◆ **Instructions for the task**
When you reach the line containing "The image size is (478, 356)." in the entries below, start writing out each line exactly, and stop after the line containing "The width and height of the screenshot is (441, 387).".

[Stored items]
• • •
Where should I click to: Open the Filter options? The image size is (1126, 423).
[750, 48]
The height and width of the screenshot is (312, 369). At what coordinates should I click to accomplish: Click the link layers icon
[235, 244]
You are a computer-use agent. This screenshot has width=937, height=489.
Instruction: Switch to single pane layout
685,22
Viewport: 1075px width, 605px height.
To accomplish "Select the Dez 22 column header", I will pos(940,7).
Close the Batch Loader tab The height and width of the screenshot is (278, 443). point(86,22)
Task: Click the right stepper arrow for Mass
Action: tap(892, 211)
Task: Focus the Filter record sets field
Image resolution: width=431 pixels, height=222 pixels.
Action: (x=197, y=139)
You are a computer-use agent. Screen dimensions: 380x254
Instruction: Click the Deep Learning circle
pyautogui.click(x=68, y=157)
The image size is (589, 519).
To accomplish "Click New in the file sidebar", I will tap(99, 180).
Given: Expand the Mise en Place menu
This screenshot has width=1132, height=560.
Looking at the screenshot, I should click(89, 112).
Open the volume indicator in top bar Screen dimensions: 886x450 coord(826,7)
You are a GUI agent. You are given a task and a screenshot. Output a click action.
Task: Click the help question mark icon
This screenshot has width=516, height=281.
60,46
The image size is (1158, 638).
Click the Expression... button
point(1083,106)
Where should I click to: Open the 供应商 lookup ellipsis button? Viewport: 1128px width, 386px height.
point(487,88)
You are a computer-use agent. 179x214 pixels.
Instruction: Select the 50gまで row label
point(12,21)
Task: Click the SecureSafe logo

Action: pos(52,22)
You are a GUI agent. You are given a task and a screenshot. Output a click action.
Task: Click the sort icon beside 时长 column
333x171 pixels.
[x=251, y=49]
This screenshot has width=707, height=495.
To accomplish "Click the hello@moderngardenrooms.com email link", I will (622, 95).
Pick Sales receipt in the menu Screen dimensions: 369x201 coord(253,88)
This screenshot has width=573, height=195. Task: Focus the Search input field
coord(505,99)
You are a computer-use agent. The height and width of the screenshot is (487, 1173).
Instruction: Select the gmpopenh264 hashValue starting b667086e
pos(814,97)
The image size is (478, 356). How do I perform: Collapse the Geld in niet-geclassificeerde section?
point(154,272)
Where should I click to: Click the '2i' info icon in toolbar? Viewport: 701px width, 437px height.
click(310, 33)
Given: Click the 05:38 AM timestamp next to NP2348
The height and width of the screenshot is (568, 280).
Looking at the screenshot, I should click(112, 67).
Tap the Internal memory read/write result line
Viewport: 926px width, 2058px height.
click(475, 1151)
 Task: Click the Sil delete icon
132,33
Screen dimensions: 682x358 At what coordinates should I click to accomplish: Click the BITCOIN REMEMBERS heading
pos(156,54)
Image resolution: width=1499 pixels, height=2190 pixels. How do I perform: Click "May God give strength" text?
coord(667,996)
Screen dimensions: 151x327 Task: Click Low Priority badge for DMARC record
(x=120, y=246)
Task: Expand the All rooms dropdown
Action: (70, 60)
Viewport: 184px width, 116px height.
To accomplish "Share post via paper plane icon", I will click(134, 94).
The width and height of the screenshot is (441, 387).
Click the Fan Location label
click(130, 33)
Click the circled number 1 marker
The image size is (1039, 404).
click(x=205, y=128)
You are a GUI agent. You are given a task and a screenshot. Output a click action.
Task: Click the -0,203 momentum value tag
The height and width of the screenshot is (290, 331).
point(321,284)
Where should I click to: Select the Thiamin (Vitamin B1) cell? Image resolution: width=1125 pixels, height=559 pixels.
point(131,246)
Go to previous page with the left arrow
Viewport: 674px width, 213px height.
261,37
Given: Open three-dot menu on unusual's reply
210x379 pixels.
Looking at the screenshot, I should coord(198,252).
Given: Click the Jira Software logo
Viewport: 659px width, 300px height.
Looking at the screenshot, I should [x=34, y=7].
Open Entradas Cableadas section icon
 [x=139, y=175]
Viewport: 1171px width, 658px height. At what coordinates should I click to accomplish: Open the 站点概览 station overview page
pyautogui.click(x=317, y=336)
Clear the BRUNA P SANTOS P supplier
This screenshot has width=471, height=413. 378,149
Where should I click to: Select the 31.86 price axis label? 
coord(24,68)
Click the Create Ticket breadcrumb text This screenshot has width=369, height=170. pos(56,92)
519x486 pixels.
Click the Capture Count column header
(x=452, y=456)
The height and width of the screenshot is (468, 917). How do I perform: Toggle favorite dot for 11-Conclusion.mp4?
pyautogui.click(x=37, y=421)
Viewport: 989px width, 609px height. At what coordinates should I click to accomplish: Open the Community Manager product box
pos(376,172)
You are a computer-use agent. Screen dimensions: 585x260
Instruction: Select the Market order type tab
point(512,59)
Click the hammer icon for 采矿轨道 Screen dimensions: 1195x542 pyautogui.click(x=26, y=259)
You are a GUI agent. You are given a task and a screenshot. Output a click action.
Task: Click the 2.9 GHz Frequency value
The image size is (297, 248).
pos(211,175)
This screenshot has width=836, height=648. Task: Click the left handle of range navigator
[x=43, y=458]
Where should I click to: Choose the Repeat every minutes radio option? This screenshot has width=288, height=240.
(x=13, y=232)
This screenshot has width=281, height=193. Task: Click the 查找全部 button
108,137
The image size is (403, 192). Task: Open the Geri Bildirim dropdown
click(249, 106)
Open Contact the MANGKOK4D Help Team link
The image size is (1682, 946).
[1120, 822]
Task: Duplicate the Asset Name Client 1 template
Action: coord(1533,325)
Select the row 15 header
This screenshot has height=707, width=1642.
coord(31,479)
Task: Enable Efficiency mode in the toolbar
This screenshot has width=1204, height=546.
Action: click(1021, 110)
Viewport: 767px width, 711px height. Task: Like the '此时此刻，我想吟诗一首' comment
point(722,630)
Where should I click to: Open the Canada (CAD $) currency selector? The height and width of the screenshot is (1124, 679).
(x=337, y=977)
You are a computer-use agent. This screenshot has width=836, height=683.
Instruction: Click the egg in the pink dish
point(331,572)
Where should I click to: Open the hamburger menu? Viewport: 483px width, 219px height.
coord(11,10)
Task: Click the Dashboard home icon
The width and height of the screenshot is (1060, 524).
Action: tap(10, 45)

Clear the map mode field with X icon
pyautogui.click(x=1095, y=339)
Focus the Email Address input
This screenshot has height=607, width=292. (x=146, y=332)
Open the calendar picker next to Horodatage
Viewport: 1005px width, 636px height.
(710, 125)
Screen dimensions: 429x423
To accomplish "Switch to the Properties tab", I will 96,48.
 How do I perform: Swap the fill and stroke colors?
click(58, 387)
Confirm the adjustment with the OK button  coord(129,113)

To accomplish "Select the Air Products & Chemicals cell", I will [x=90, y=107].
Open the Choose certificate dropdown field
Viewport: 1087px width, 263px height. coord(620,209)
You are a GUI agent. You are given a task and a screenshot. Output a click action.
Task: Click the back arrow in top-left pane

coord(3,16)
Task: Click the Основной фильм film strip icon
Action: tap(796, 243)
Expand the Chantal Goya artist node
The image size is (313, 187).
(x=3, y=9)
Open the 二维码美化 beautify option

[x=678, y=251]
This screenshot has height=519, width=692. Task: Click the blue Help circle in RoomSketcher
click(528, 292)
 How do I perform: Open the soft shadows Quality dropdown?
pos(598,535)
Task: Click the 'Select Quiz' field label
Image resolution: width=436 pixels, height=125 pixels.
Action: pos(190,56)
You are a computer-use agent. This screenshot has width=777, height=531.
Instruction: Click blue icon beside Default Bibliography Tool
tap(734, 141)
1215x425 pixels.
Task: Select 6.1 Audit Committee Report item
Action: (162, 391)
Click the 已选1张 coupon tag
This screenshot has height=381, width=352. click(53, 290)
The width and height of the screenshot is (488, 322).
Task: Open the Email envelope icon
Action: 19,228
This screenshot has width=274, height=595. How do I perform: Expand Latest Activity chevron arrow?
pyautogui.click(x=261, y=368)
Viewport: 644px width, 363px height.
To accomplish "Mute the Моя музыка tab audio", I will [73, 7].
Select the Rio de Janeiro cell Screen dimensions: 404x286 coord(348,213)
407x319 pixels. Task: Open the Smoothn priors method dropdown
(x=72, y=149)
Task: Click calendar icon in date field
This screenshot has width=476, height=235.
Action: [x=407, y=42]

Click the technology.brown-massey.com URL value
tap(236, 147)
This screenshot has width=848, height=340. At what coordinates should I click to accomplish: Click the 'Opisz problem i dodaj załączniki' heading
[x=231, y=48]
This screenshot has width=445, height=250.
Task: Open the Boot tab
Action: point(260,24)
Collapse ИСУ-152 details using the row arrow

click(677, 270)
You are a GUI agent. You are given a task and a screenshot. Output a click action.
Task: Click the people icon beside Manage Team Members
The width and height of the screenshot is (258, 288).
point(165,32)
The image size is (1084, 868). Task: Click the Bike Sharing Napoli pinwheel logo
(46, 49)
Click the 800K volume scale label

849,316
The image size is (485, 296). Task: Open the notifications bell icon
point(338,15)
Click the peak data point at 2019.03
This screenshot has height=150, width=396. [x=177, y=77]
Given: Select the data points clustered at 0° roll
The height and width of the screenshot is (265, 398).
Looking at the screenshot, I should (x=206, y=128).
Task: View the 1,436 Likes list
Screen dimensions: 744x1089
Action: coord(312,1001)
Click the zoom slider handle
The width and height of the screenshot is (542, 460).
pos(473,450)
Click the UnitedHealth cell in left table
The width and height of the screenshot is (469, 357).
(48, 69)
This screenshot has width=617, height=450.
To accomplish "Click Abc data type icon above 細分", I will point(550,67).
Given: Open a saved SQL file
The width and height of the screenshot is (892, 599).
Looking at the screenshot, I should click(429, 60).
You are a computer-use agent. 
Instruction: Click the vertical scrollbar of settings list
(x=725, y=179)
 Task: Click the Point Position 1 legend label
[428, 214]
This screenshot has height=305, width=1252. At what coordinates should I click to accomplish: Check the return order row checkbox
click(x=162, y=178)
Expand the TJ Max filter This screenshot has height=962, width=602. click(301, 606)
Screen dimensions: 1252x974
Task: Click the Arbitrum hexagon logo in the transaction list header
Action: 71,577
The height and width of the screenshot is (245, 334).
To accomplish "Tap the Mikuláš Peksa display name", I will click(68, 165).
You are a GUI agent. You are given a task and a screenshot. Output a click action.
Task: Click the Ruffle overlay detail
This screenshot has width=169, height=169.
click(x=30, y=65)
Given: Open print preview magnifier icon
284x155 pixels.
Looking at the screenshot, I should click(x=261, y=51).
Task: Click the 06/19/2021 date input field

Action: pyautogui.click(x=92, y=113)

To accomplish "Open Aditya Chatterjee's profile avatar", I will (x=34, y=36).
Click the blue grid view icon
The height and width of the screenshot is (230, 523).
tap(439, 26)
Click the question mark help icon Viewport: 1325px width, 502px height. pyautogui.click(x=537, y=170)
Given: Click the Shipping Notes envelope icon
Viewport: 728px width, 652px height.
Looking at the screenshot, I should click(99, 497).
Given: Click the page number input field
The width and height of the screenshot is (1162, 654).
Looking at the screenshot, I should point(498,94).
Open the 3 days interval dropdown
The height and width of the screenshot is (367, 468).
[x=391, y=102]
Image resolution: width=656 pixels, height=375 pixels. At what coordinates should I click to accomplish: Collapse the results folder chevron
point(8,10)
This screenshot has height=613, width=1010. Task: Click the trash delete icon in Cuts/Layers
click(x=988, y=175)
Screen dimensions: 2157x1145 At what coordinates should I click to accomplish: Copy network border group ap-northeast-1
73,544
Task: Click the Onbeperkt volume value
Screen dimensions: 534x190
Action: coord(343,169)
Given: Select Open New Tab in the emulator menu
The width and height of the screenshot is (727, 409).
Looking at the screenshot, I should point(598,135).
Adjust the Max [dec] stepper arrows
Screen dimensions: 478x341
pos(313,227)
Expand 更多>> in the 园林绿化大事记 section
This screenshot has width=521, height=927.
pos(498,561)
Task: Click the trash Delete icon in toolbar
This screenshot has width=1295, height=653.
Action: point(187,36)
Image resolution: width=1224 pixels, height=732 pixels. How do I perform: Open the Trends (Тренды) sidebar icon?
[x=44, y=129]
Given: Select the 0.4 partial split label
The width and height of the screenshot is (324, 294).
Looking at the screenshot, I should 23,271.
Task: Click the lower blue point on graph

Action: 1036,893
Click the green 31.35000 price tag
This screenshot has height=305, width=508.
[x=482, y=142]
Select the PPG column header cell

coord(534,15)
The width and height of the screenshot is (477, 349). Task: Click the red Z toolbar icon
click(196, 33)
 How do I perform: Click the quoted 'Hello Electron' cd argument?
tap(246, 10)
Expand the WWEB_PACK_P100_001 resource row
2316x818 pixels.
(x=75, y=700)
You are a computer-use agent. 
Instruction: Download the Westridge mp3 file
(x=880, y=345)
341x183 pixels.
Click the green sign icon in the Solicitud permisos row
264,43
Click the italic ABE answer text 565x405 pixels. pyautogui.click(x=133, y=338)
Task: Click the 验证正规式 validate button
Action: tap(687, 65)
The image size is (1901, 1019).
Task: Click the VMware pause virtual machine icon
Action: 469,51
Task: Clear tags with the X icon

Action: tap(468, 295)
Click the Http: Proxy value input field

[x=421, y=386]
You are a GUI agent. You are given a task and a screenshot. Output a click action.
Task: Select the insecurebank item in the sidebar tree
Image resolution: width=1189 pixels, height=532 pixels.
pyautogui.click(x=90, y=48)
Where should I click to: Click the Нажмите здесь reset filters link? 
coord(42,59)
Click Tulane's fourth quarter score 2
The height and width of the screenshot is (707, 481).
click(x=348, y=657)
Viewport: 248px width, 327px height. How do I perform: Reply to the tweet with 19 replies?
• • •
◆ **Problem solution**
The image size is (478, 356). How do I perform: Collapse the Geld in niet-geclassificeerde section?
point(154,272)
Where should I click to: Click the '2i' info icon in toolbar? Viewport: 701px width, 437px height.
click(310, 33)
Given: Click the 05:38 AM timestamp next to NP2348
The height and width of the screenshot is (568, 280).
Looking at the screenshot, I should click(112, 67).
Tap the Internal memory read/write result line
Viewport: 926px width, 2058px height.
click(475, 1151)
 Task: Click the Sil delete icon
132,33
Screen dimensions: 682x358 At what coordinates should I click to accomplish: Click the BITCOIN REMEMBERS heading
pos(156,54)
Image resolution: width=1499 pixels, height=2190 pixels. How do I perform: Click "May God give strength" text?
coord(667,996)
Screen dimensions: 151x327 Task: Click Low Priority badge for DMARC record
(x=120, y=246)
Task: Expand the All rooms dropdown
Action: (70, 60)
Viewport: 184px width, 116px height.
To accomplish "Share post via paper plane icon", I will click(134, 94).
The width and height of the screenshot is (441, 387).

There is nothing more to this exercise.